You’ll know your cookies are done baking when they start to slightly turn brown at the bottom, then is the time to remove them from the oven. If you like your shortbread crunchier, go ahead and leave them in for a couple more minutes, but don’t forget that cookies continue to cook while on the baking sheet after you take them out of the oven.

Troubleshooting Shortbread Cookie Dough

If you run into any trouble with this shortbread dough, it’s probably going to be that the dough is too dry. This is especially true if you live in a dryer climate, as I do. If that’s the case, don’t throw out the dough, it’s really easy to remedy the problem.

All you have to do is crumble up the dough again in a bowl if you had rolled it out. Beat an egg and in a measuring cup or something you can easily pour from. Pour a little bit of the egg, start with a tablespoon at a time and mix it in to the dough until the dough comes together. Usually just that extra little bit of moisture will do the trick.

If you have the opposite problem, and the dough is too sticky, simply add a bit more flour, again start small and work your way from there.

Do I Have To Chill The Dough?

No, you don’t have to. If you wanted to slice these cookies by rolling them into a log first, then I would recommend forming the log, wrapping up in plastic wrap and chilling the dough for at least 30 minutes. This will allow the butter to solidify again, therefore setting the dough and making it easier to cut into slices.

You can also chill the dough if not making the cookies right away. You can refrigerate the dough overnight or freeze it for up to 3 months.

shortbread cookies cooling on a cooling rack.

Can You Freeze Shortbread Cookies

Yes, absolutely! These cookies freeze incredibly well. To freeze, place shortbread cookies in an airtight container and place in the freezer for up to 3 months.

Expert Tips

  1. If you don’t have salted butter, you’ll have to add about ¼ teaspoon of salt to the cookie dough, otherwise your cookies will taste really bland.
  2. Bake your cookies on the middle rack of your oven and only one cookie sheet at a time, for even baking.
  3. Traditionally shortbread cookies are very pale in color, you don’t want them golden brown.

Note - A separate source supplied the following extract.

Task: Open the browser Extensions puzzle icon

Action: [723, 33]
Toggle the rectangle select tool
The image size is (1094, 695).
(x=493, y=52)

In order to do this, we have to use a low oven temperature, which is why we bake these cookies at 325°F.
  4. Piercing the shortbread with a fork is not only for decoration, but it’s meant for more even baking. Poking holes in the shortbread allows the heat to penetrate the cookie, hence more even baking.
  5. Notice I’m using powdered sugar here. You’ll see lots of shortbread recipes using granulated sugar. Because I’m using powdered sugar, there’s no need to cream the butter and sugar for a long time, plus it gives us extra buttery, melt-in-your mouth cookies. If you only have granulated sugar, you can still use it, just make sure you mix it with the butter for as long as 10 minutes, until creamy and smooth.
stacks of shortbread on a cooling rack.

Other Delicious Cookie Recipes To Try

  • Lemon Shortbread Cookies
  • Chocolate Sugar Cookies
  • Thumbprint Cookies
  • Red Velvet Crinkle Cookies
  • Chocolate Pecan Pie Cookies
  • Peanut Butter Blossoms

Before You Begin! If you make this, please leave a review and rating letting us know how you liked this recipe! This helps our business thrive & continue providing free recipes.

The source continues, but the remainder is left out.